Spatial Pattern of Drought-Induced Mortality Risk and Influencing Factors for Robinia pseudoacacia L. Plantations on the Chinese Loess Plateau

• Published in: Forests Vol. 15; no. 8; p. 1477
• Main Authors: Zhong-Dian Zhang, Tong-Hui Liu, Ming-Bin Huang, Xiao-Ying Yan, Ming-Hua Liu, Jun-Hui Yan, Fei-Yan Chen, Wei Yan, Ji-Qiang Niu
• Format: Journal Article
• Language: English
• Published: Basel MDPI AG 01.08.2024
• Subjects: Annual precipitation; BBGC-SPERRY model; Biogeochemical cycles; Biogeochemistry; Black locust; Carbon; China; Climate change; Desiccation; Distribution; Drought; Droughts; Ecological risk assessment; Ecosystems; Emergency preparedness; Environmental aspects; Environmental restoration; Evapotranspiration; Forest degradation; Forest management; Forests; Health risks; Hydraulic models; Hydraulics; Identification and classification; Introduced species; Loess Plateau; Measurement; Mortality; Mortality risk; Nitrogen; Pathogens; Photosynthesis; Physiology; plant hydraulics; Plantations; Plants (botany); Precipitation; Probability distribution; Quantitative analysis; Quantitative research; Residuals; Respiration; Restoration; risk probability; Robinia pseudoacacia; Soil degradation; Soil erosion; Soil stresses; Soil water; Starvation; Transpiration; tree mortality; Trees; Vegetation; Water conservation; Water consumption; Water shortages; Weather stations; China; Loess Plateau
• ISSN: 1999-4907; 1999-4907
• DOI: 10.3390/f15081477

During the large-scale vegetation restoration on the Loess Plateau, the introduction of exotic species with high water consumption, such as Robinia pseudoacacia L., led to widespread soil desiccation, and resulted in severe drought stress and increasing risk of forest degradation and mortality.
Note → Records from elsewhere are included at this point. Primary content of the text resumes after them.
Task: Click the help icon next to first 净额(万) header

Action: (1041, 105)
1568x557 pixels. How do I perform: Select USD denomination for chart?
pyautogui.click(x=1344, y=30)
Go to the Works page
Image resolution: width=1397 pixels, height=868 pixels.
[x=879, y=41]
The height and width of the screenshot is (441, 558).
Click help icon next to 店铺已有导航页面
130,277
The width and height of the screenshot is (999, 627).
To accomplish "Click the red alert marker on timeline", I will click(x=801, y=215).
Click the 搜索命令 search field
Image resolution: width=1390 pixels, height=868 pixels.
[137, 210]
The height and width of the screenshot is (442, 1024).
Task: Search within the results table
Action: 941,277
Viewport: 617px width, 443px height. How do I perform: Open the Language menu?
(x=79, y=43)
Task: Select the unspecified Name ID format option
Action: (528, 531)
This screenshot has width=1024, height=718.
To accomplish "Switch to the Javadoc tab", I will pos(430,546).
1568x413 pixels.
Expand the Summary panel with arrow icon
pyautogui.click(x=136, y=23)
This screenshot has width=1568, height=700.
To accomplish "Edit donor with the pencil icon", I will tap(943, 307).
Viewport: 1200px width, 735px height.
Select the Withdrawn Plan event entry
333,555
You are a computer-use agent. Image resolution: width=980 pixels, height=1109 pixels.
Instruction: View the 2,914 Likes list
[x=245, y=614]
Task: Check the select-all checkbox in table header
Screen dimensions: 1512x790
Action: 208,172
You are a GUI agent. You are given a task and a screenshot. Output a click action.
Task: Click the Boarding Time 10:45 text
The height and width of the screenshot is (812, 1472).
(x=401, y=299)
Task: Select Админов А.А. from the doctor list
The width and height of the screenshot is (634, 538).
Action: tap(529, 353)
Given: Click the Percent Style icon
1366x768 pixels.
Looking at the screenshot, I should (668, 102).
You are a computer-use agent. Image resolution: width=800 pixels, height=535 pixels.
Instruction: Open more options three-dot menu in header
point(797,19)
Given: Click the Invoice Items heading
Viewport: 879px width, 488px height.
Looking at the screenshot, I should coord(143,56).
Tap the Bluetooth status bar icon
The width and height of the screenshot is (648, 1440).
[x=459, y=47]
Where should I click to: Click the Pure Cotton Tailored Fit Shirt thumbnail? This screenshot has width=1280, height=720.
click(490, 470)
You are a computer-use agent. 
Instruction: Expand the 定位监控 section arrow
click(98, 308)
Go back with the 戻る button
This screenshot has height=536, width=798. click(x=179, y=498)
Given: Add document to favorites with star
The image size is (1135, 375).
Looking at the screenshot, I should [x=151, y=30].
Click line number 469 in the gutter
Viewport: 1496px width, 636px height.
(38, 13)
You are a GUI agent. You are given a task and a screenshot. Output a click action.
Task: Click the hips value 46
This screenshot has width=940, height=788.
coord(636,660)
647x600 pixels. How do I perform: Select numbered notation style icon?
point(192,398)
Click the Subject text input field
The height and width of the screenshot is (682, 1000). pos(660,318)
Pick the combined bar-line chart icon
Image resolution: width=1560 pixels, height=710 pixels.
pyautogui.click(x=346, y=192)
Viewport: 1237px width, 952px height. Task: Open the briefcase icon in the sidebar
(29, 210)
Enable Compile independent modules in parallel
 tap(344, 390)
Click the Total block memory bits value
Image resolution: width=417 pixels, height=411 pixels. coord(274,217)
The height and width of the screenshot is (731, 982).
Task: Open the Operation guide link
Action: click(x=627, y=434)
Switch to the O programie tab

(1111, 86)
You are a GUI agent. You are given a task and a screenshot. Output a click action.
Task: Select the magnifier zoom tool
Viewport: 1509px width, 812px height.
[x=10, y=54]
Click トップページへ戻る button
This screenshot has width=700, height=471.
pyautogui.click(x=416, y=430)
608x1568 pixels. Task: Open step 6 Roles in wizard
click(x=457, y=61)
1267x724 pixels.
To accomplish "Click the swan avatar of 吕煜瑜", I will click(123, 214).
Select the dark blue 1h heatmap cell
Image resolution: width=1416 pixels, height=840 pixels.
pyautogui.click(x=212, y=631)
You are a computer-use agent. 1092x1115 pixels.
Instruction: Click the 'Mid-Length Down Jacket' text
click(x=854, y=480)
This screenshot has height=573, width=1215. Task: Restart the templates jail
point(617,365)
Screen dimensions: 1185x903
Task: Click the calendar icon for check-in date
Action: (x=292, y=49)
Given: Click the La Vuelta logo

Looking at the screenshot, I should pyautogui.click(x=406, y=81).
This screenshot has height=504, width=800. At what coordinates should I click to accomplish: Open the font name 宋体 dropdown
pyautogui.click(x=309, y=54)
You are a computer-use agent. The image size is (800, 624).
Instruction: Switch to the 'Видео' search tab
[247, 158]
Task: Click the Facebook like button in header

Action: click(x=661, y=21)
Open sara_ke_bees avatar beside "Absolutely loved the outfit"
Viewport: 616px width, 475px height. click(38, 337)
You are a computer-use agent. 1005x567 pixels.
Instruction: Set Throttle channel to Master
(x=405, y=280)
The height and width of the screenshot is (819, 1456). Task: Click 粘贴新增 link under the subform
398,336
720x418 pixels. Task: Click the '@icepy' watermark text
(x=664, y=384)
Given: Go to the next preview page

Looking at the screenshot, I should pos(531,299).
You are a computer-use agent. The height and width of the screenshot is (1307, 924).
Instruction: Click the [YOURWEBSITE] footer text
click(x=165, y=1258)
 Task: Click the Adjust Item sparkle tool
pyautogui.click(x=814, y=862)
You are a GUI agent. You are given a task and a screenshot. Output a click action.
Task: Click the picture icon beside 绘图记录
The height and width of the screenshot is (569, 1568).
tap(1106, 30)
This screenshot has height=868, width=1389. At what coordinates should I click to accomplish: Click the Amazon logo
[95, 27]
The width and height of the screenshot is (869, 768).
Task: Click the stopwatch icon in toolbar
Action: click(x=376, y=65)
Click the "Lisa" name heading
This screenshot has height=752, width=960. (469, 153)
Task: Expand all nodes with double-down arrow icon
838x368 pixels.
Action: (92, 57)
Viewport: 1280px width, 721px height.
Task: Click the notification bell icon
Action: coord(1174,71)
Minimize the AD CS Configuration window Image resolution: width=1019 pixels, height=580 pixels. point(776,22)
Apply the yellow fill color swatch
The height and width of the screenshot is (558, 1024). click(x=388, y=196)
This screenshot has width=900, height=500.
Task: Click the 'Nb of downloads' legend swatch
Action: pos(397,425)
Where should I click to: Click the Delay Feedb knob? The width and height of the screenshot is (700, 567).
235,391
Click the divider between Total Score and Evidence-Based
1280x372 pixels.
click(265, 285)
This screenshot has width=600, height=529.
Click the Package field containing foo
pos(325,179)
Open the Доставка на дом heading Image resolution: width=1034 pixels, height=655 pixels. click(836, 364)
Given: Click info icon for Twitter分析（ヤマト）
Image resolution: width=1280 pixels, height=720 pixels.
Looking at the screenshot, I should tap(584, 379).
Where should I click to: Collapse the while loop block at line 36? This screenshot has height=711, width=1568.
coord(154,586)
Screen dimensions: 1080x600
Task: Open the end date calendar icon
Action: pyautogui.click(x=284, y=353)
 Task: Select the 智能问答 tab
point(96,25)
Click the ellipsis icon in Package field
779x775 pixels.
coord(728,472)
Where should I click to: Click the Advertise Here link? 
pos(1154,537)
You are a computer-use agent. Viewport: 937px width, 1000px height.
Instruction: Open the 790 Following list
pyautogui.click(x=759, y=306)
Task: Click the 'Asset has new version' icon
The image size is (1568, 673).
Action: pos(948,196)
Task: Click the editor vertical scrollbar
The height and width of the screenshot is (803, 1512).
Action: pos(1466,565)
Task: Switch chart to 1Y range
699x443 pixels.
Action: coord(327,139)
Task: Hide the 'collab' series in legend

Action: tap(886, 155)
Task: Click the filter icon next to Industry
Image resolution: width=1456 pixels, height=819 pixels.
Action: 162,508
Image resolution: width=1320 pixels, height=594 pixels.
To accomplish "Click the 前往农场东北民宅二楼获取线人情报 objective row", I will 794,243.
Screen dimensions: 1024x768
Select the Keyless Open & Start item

Accurate assessment of drought-induced mortality risk in plantation forests is essential for evaluating and enhancing the sustainability of ecological restoration, yet quantitative research at the regional scale on the Loess Plateau is lacking. With a focus on Robinia pseudoacacia L. plantations, we utilized a coupled model of the Biome BioGeochemical Cycles model and plant supply–demand hydraulic model (BBGC-SPERRY model) to simulate the dynamics of the annual average percentage loss of whole-plant hydraulic conductance (APLK) at 124 meteorological stations over an extended period (1961–2020) to examine changes in plant hydraulic safety in Robinia pseudoacacia L. plantations. Based on the probability distribution of APLK at each site, the drought-induced mortality risk probability (DMRP) in Robinia pseudoacacia L. was determined. The results indicate the BBGC-SPERRY model could effectively simulate the spatiotemporal variations in transpiration and evapotranspiration in Robinia pseudoacacia L. stands on the Loess Plateau. The mean APLK and DMRP exhibited increasing trends from southeast to northwest along a precipitation gradient, with their spatial patterns on the Loess Plateau mainly driven by mean annual precipitation and also significantly influenced by other climatic and soil factors. The low-risk (DMRP < 2%), moderate-risk (2% ≤ DMRP ≤ 5%), and high-risk (DMRP > 5%) zones for drought-induced mortality in Robinia pseudoacacia L. accounted for 60.0%, 30.7%, and 9.3% of the study area, respectively. These quantitative findings can provide an important basis for rational forestation and sustainable vegetation management on the Loess Plateau.